Passage to read:

--- START ---

I must say that I was actually frightened by his [Peikoff’s] stress on honoring his contractual commitment, and decided then and there that I had to do everything possible to get him to agree to withdraw from the conference. This was because I judged that going ahead with it represented playing Russian roulette, so to speak, in which TJS would incur several hundred thousand dollars of liabilities to enrollees, speakers, and the hotel, and at any moment he might decide that his moral obligation was then to withdraw, after it was too late for us to avoid devastating loss. Thus, several days later, I called him and asked if he would like to be let out of his contract. To my great relief, he said yes.

In a letter to a third person (one of those who committed the “crime” of wanting to know the truth about the conflict), Leonard Peikoff refers to this as follow:

For your information, the latest development is the threat from the Reismans – devoid of any legal basis whatever – to issue an injunction to prevent me from speaking before an Objectivist conference this summer.

Well, maybe Reisman did issue an injunction. It was his conference Peikoff was supposed to speak before – and it was he who ran the risk of incurring a devastating loss.

[24] i.e., not by my imagination – much less then by Robert Stubblefield’s imagination.

[25] Remember again that a man’s past record is never a guarantee that he will act properly in the future.

--- END ---

Entries provided:
--- START ---

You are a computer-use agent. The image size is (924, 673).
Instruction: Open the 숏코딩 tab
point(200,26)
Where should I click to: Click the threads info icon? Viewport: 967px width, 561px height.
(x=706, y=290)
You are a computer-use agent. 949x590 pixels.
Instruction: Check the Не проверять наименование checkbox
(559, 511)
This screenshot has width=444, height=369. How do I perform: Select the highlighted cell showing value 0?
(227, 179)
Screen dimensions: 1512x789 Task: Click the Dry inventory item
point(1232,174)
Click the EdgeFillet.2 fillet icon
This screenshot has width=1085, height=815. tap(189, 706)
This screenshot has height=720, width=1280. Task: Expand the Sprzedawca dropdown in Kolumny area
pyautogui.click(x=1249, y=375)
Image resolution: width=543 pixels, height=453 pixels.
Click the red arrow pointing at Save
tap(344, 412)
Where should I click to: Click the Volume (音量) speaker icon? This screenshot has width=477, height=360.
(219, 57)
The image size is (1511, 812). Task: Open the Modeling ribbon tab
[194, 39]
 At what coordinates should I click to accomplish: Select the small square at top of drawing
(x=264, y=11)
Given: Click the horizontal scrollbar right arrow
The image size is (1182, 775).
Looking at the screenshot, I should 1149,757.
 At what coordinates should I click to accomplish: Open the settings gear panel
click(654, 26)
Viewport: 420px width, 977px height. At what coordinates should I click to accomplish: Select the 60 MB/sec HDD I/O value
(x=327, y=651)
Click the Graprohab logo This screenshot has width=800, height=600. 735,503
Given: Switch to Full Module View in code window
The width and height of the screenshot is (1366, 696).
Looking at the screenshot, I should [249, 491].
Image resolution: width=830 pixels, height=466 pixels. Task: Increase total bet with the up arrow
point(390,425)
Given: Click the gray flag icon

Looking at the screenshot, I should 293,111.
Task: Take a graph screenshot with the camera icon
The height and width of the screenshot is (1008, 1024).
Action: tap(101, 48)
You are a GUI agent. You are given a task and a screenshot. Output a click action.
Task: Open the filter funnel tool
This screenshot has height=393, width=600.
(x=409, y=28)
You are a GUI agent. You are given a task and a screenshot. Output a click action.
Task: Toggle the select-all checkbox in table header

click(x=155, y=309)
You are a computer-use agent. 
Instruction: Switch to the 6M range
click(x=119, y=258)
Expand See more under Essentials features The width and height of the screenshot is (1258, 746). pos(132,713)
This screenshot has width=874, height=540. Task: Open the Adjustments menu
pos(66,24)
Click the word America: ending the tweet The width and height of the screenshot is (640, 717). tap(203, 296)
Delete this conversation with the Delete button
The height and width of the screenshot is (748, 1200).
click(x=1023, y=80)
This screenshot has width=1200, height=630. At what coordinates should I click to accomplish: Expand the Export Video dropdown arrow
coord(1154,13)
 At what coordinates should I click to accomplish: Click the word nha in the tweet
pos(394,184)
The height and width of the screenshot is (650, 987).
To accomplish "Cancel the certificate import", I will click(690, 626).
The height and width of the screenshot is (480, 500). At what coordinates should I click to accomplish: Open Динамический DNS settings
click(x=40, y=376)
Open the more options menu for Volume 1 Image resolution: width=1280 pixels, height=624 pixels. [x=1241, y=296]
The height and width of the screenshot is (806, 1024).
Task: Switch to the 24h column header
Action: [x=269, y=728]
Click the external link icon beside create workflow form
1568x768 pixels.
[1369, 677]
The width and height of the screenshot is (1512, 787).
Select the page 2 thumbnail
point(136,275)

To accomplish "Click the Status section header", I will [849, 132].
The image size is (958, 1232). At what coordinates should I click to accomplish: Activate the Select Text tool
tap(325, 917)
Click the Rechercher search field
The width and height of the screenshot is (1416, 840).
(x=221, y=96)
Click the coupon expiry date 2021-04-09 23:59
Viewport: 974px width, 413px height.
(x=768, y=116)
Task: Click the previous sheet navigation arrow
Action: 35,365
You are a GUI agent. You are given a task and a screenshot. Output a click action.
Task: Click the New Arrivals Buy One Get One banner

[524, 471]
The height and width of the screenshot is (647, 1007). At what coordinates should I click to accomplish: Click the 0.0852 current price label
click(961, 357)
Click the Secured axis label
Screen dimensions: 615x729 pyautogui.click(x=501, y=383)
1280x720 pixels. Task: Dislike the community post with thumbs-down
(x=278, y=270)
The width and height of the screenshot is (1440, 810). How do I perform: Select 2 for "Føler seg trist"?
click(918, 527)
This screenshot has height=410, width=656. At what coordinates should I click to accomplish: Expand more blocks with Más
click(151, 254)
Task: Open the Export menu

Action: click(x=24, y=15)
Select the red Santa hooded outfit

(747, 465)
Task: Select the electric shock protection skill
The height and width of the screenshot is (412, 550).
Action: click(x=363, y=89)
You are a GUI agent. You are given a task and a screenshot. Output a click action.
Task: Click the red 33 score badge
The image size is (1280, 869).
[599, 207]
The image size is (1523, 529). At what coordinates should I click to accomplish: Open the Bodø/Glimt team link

--- END ---

Tasks to perform:
1. In the passage about Peikoff's withdrawal from the conference, name every party to whom TJS would have owed liabilities.
2. Go on with the passage about Peikoff's withdrawal from the conference, picking up after its final sentence.

Answers in order:
1. enrollees, speakers, the hotel

2.
[26] I have to retract this sub-clause. It is grossly unjust. The things I have mentioned that I regard as mistakes by the Reismans are too small in comparison to even be worth mentioning. A parallel: undoubtedly, both AIDS and the common cold are illnesses. But if someone were to deliberately transmit AIDS to a partner, it is no justification to say that this partner had once given him a cold.

[27] This policy – twisting the philosophy to suit personal animosities – was certainly perpetuated by Leonard Peikoff in his lecture “Judging , Feeling, and Not Being Moralistic“.

[28] Incidentally, by me.

[29] The libertarian later apologized for what he had done; not because I asked him to do so, but because I pointed the facts out to the editor of the magazine.

[30] I am not a professional economist, but the writers I mention I have read extensively.

[31] Those interested may read Israel Kirzner’s review of Capitalism (Review of Austrian Economics. 12 (1999). I do not agree with this review, but at least professor Kirzner states his case in fairly understandable terms (as opposed to those who refrain from stating a case at all and expect everyone to agree regardless).

[32] Another favorable review, written by John Ridpath, appeared in Peter Schwartz’ magazine The Intellectual Activist (January 1980). A couple of poignant quotes:

In a world awash in ivory-tower theory totally divorced from reality, and pragmatic action totally divorced from theory, this book is a reassuring demonstration of the vital link between theory and practice. […] It is a book written by the type of person that, in my judgment, Ayn Rand has referred to as a “new intellectual”, which is why the book can offer us the kind of fundamental guidance we need if we are to avoid the chaos and tyranny of a socialist future.

Well, this was some years ago…

[33] In case you are interested, his name is Klaus Nordby. – Another Norwegian Objectivist, Vegard Martinsen, once told me privately that he wanted to launch a campaign to give George Reisman the Nobel Prize in Economics. That was in the early or mid 90’s. I have heard nothing of this campaign since.